Directions: Tell how many lines below include the word "Identify". Only the number should appear.

Data for review:
○ ○ ○ ○

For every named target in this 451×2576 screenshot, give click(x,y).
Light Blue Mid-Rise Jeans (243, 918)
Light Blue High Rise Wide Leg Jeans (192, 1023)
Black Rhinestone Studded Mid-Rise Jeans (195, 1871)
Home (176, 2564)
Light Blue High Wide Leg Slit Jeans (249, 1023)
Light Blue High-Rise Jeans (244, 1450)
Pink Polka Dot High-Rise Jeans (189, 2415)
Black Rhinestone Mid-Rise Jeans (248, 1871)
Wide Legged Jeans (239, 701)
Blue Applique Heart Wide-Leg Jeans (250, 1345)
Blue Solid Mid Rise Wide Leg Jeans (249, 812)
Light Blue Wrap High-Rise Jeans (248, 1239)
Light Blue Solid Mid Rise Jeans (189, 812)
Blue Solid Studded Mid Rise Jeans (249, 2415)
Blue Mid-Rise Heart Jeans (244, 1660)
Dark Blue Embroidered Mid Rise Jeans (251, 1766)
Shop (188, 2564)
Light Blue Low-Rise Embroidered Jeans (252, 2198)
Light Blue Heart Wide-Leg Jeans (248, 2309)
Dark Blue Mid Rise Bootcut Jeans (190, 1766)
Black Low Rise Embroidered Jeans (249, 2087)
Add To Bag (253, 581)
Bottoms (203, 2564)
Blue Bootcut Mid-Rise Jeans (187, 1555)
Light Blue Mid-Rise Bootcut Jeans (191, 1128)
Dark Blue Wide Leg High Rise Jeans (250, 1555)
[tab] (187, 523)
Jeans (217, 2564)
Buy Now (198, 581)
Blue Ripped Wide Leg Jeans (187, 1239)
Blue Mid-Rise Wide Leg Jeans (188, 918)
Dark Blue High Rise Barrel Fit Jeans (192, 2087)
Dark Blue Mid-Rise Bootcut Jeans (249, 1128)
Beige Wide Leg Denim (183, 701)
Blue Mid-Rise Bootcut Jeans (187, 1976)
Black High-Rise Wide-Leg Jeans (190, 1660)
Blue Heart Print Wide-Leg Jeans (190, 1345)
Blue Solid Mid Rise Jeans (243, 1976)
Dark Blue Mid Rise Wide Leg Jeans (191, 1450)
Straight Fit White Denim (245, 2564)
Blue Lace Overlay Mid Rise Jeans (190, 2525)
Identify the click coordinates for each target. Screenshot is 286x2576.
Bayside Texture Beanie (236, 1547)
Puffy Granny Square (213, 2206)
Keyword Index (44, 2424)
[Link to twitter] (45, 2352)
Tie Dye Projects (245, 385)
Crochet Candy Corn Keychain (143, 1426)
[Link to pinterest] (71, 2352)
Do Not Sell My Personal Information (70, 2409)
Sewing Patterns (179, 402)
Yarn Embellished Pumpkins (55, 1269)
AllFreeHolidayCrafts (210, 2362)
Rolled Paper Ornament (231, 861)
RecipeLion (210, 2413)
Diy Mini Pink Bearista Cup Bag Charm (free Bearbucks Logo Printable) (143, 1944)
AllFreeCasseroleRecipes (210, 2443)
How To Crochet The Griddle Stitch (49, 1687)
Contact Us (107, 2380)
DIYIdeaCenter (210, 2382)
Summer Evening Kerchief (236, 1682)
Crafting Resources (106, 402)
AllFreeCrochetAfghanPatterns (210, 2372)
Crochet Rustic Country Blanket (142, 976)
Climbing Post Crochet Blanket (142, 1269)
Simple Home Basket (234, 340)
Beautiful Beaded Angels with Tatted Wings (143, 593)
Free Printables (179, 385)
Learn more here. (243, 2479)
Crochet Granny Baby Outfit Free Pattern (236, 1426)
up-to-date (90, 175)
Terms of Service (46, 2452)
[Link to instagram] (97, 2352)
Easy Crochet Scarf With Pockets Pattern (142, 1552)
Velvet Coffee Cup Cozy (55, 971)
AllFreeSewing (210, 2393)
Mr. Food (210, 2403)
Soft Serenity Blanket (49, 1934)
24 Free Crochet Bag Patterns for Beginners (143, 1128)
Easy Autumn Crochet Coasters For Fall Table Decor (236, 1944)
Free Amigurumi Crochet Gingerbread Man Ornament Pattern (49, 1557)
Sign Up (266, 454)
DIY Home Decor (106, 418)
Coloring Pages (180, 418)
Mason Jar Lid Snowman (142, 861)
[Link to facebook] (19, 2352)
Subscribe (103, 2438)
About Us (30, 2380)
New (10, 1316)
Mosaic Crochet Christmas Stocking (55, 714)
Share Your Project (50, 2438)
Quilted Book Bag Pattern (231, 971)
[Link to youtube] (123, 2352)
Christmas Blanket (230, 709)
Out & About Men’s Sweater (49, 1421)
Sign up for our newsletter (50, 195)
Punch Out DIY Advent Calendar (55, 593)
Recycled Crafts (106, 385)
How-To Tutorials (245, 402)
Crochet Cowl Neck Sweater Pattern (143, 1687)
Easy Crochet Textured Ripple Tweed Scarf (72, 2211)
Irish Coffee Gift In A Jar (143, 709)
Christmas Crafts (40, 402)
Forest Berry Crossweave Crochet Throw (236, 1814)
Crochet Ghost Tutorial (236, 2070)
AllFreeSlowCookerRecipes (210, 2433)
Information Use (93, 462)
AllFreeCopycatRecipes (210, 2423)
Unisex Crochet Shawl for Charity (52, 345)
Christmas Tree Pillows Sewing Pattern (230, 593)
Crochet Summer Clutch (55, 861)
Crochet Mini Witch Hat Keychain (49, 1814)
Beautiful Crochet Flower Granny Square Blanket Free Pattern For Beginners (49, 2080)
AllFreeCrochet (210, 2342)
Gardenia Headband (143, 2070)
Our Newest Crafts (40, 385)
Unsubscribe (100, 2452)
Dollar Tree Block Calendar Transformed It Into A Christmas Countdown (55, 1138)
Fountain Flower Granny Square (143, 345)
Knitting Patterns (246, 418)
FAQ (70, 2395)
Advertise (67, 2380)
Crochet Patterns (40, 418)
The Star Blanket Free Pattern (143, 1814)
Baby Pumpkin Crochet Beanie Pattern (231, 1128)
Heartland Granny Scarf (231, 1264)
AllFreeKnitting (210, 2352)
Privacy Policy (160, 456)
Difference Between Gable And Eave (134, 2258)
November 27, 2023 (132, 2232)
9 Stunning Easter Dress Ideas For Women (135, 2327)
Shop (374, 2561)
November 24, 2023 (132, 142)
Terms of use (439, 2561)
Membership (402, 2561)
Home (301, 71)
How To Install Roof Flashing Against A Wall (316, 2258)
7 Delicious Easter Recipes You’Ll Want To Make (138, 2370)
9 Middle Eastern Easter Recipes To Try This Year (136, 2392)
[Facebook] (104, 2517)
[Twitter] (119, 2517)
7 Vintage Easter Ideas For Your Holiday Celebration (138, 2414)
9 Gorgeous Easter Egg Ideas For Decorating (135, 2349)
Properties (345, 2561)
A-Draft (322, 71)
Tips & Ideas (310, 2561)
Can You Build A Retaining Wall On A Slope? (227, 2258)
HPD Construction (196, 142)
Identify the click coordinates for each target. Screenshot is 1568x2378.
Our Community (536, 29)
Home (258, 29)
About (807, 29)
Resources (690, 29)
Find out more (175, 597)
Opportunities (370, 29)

○ ○ ○ ○

Exercise result: 2